= INSTRUCTIONS TO FOLLOW =
Your output should consist solely of the lines from the one with "The width and height of the screenshot is (1400, 840)." through the end of the records, reproduced exactly, both ends included.

= TASK INPUTS =
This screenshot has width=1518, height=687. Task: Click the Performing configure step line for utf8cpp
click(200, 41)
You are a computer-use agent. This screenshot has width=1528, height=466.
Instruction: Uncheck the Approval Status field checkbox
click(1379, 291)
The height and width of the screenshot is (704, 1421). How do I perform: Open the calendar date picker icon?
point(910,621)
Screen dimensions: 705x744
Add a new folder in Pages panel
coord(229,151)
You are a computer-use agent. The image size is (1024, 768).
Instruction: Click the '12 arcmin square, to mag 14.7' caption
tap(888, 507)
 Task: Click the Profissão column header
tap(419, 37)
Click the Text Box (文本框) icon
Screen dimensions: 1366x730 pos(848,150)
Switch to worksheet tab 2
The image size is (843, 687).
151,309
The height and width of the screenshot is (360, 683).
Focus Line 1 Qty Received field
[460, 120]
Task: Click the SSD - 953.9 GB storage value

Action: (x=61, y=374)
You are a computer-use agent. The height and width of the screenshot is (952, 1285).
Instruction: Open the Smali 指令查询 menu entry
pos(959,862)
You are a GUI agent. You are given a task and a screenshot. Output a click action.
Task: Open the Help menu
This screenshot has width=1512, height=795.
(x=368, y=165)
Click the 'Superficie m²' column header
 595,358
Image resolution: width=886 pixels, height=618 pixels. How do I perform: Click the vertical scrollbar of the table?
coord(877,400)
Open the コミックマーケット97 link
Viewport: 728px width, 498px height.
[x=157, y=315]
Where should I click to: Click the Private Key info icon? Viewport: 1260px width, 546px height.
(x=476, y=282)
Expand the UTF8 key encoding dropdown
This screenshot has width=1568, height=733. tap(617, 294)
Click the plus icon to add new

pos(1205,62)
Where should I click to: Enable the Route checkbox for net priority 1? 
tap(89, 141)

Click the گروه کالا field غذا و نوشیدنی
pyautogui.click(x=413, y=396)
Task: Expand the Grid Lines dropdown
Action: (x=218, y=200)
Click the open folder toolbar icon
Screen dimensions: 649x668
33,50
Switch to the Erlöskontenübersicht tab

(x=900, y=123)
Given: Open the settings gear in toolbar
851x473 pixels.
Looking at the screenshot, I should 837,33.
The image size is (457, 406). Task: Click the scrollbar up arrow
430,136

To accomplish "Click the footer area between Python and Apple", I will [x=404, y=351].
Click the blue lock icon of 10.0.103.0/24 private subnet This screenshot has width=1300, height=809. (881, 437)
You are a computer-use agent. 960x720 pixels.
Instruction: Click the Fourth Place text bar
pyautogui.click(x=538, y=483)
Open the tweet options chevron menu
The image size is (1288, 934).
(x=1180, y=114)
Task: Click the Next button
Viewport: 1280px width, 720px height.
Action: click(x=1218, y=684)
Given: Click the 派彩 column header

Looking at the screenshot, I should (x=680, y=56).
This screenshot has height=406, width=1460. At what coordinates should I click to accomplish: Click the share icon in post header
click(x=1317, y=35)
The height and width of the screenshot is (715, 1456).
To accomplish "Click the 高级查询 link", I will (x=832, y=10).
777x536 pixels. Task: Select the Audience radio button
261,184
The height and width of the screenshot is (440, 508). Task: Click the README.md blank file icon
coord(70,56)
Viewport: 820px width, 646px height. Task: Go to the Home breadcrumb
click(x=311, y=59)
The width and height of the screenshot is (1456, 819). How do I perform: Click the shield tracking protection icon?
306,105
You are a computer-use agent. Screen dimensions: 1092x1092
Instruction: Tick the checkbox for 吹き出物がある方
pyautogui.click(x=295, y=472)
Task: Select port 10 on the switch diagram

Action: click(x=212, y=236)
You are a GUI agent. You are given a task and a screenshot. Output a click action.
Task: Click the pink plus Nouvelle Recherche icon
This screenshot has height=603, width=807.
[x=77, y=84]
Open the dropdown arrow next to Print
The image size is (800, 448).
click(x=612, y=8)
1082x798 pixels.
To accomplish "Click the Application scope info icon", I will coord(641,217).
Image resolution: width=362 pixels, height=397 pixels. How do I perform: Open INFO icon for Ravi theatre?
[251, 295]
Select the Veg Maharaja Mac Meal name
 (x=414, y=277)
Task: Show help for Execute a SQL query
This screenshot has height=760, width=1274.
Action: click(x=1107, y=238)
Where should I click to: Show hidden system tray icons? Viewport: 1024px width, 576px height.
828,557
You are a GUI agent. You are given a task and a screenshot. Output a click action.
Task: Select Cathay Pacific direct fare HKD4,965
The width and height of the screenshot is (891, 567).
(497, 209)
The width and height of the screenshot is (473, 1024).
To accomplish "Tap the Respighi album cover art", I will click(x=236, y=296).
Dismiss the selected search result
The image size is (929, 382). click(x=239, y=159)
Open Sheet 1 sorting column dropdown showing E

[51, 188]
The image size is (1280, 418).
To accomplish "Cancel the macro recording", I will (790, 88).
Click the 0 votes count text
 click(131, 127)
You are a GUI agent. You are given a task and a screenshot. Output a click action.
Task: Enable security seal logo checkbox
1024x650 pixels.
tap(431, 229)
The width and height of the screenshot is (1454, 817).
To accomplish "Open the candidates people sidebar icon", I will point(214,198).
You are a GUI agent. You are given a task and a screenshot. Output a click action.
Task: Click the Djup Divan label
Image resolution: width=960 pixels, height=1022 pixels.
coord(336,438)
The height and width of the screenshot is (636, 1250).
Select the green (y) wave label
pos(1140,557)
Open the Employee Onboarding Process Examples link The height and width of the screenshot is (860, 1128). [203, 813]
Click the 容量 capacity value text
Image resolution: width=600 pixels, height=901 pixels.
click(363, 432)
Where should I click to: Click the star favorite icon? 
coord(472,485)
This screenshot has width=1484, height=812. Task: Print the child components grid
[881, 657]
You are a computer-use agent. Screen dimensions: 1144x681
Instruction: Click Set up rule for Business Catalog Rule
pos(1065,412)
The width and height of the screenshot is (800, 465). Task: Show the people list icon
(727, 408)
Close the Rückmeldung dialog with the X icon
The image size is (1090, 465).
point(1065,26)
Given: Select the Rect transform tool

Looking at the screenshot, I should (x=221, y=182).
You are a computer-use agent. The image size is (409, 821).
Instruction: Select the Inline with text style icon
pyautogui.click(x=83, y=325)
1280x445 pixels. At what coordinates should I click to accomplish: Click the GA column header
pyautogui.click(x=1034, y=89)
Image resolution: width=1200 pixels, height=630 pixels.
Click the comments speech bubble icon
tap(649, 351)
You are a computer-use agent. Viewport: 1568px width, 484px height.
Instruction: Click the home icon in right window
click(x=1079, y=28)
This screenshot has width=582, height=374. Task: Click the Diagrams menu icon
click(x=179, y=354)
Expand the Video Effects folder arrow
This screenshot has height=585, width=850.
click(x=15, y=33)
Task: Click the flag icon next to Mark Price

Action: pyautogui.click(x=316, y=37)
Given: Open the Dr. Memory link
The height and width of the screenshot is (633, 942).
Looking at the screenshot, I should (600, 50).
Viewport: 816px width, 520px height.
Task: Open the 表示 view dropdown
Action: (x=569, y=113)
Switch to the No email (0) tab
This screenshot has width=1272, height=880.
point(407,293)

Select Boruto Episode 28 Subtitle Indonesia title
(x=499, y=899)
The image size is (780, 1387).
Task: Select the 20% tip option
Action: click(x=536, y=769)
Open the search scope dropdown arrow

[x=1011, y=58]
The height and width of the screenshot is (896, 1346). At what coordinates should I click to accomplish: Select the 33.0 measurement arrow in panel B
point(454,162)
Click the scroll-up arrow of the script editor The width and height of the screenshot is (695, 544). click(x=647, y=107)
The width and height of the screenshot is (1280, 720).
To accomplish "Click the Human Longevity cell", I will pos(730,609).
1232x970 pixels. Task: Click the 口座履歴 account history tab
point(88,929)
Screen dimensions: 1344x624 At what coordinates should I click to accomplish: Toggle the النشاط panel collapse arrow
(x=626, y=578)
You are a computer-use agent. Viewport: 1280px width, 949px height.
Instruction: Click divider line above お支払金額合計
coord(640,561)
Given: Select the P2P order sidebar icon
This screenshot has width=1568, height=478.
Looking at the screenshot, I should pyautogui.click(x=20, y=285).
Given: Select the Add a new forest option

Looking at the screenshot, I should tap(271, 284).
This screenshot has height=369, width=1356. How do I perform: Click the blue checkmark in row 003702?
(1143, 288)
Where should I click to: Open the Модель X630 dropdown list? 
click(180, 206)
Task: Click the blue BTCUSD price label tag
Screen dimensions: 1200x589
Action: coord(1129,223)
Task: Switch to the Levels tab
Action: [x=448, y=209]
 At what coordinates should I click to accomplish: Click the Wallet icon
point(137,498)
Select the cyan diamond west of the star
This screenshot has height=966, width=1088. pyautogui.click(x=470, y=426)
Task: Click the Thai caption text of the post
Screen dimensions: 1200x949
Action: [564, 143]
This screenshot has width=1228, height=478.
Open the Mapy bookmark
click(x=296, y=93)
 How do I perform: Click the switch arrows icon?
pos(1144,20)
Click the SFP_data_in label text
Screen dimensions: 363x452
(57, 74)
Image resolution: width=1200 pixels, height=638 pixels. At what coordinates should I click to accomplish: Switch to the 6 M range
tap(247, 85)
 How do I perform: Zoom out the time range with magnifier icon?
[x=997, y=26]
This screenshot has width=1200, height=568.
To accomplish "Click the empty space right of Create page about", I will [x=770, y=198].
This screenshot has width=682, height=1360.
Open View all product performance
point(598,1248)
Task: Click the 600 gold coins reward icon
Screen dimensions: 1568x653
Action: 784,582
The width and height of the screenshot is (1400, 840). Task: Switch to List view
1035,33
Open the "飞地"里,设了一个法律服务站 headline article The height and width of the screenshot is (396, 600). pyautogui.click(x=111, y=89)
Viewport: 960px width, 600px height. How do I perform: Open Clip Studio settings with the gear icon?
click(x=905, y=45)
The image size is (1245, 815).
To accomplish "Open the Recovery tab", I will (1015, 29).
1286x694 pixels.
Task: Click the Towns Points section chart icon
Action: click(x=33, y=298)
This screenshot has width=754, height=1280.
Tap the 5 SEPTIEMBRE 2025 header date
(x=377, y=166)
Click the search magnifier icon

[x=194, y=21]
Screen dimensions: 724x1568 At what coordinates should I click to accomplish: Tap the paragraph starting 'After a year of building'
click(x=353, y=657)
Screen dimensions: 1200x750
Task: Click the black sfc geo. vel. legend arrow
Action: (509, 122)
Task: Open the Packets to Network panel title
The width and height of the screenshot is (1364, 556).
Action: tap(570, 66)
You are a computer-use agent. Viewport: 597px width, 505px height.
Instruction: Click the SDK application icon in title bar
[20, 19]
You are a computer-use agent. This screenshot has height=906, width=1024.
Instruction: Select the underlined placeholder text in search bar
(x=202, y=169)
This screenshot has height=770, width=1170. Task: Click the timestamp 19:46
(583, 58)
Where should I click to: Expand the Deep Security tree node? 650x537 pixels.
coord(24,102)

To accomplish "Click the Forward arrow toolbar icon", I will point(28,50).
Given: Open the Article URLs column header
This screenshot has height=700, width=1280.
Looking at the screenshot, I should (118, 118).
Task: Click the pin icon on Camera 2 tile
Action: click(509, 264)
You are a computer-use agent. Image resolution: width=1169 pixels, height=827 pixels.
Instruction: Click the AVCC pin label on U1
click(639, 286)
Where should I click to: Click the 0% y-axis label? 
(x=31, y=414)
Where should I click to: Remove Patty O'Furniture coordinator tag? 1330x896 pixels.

= ANSWER SECTION =
The width and height of the screenshot is (1400, 840). Task: Switch to List view
1035,33
Open the "飞地"里,设了一个法律服务站 headline article The height and width of the screenshot is (396, 600). pyautogui.click(x=111, y=89)
Viewport: 960px width, 600px height. How do I perform: Open Clip Studio settings with the gear icon?
click(x=905, y=45)
The image size is (1245, 815).
To accomplish "Open the Recovery tab", I will (1015, 29).
1286x694 pixels.
Task: Click the Towns Points section chart icon
Action: click(x=33, y=298)
This screenshot has width=754, height=1280.
Tap the 5 SEPTIEMBRE 2025 header date
(x=377, y=166)
Click the search magnifier icon

[x=194, y=21]
Screen dimensions: 724x1568 At what coordinates should I click to accomplish: Tap the paragraph starting 'After a year of building'
click(x=353, y=657)
Screen dimensions: 1200x750
Task: Click the black sfc geo. vel. legend arrow
Action: (509, 122)
Task: Open the Packets to Network panel title
The width and height of the screenshot is (1364, 556).
Action: tap(570, 66)
You are a computer-use agent. Viewport: 597px width, 505px height.
Instruction: Click the SDK application icon in title bar
[20, 19]
You are a computer-use agent. This screenshot has height=906, width=1024.
Instruction: Select the underlined placeholder text in search bar
(x=202, y=169)
This screenshot has height=770, width=1170. Task: Click the timestamp 19:46
(583, 58)
Where should I click to: Expand the Deep Security tree node? 650x537 pixels.
coord(24,102)

To accomplish "Click the Forward arrow toolbar icon", I will point(28,50).
Given: Open the Article URLs column header
This screenshot has height=700, width=1280.
Looking at the screenshot, I should (118, 118).
Task: Click the pin icon on Camera 2 tile
Action: click(509, 264)
You are a computer-use agent. Image resolution: width=1169 pixels, height=827 pixels.
Instruction: Click the AVCC pin label on U1
click(639, 286)
Where should I click to: Click the 0% y-axis label? 
(x=31, y=414)
Where should I click to: Remove Patty O'Furniture coordinator tag? 1330x896 pixels.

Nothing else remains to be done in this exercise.